# WHAT IS NEEDED
Can you repeat the records from the line with "Task: Open the orange warning alerts icon" to the line with "point(593,241)" word for word?

-- BEGIN TASK DATA --

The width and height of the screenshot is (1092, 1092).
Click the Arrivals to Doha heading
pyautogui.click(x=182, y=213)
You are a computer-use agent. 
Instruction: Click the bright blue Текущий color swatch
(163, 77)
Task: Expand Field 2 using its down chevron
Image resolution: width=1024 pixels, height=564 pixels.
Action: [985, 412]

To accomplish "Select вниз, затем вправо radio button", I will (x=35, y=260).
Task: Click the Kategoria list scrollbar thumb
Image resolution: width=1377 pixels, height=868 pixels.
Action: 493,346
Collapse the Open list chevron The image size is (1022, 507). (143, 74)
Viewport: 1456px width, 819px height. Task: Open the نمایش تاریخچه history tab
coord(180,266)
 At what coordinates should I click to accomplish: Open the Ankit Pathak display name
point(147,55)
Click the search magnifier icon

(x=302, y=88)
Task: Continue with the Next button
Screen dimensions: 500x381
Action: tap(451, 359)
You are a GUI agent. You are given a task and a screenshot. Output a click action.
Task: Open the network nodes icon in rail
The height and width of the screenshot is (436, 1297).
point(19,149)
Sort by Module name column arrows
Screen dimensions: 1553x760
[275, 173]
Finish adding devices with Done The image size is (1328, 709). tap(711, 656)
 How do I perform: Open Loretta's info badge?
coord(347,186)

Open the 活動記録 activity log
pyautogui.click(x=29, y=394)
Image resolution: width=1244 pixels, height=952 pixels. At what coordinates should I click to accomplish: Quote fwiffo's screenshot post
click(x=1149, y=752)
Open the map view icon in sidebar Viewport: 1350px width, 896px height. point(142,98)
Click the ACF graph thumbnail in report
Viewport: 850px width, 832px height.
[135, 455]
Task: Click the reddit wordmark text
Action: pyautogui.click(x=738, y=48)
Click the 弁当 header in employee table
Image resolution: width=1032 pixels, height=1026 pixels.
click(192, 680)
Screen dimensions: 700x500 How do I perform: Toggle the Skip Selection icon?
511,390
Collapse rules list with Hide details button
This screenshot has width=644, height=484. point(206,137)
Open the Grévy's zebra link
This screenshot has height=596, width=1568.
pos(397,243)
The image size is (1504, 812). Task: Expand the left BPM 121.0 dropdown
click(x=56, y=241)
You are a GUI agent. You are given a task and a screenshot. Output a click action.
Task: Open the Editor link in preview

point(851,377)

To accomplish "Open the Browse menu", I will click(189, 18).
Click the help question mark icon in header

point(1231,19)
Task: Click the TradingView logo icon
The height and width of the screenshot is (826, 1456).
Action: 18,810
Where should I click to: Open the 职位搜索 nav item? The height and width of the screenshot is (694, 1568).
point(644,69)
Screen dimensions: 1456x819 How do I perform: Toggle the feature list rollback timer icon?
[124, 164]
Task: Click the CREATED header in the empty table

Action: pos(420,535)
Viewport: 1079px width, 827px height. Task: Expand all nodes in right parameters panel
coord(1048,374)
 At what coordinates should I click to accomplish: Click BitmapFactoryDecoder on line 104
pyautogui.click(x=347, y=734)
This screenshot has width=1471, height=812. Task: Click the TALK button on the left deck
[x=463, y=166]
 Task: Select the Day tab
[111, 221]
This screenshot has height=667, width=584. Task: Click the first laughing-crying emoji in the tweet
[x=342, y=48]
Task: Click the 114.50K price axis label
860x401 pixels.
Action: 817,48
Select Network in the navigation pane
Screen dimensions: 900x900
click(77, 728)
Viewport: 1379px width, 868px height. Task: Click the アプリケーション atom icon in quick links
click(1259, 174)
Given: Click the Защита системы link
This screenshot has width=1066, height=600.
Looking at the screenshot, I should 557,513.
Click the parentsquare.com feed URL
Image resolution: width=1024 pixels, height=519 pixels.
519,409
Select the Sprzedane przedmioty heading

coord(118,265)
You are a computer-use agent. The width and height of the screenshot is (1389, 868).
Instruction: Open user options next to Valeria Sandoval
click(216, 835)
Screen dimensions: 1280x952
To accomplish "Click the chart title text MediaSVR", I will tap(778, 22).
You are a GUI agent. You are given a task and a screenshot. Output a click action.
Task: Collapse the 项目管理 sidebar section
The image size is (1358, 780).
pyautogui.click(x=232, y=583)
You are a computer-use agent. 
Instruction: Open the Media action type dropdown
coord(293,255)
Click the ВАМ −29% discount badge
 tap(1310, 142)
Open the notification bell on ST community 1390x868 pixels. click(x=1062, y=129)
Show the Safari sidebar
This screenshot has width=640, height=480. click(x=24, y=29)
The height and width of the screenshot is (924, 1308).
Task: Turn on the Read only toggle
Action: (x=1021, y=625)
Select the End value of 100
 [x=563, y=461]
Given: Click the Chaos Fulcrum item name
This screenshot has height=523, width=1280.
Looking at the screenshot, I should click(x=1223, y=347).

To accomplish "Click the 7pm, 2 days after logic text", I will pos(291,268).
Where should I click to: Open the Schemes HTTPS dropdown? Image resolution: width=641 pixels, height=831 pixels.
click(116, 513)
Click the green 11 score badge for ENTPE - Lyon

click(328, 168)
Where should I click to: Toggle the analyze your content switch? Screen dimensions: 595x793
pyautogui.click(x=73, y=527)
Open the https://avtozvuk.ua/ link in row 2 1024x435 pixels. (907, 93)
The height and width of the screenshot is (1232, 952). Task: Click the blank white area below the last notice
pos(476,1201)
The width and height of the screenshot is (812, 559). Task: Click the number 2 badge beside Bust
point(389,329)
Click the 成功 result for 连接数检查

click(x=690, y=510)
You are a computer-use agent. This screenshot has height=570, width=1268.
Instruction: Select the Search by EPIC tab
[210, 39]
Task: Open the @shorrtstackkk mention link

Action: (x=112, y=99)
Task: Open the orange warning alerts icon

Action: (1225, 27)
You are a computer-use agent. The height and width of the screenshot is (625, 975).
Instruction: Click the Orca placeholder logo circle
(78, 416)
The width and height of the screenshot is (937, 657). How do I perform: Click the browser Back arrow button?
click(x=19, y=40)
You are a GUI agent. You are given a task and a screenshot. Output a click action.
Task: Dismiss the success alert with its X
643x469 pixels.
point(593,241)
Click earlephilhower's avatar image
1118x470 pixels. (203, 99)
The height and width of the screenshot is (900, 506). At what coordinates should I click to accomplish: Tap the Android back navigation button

-- END TASK DATA --

# THE ANSWER
Task: Open the orange warning alerts icon

Action: (1225, 27)
You are a computer-use agent. The height and width of the screenshot is (625, 975).
Instruction: Click the Orca placeholder logo circle
(78, 416)
The width and height of the screenshot is (937, 657). How do I perform: Click the browser Back arrow button?
click(x=19, y=40)
You are a GUI agent. You are given a task and a screenshot. Output a click action.
Task: Dismiss the success alert with its X
643x469 pixels.
point(593,241)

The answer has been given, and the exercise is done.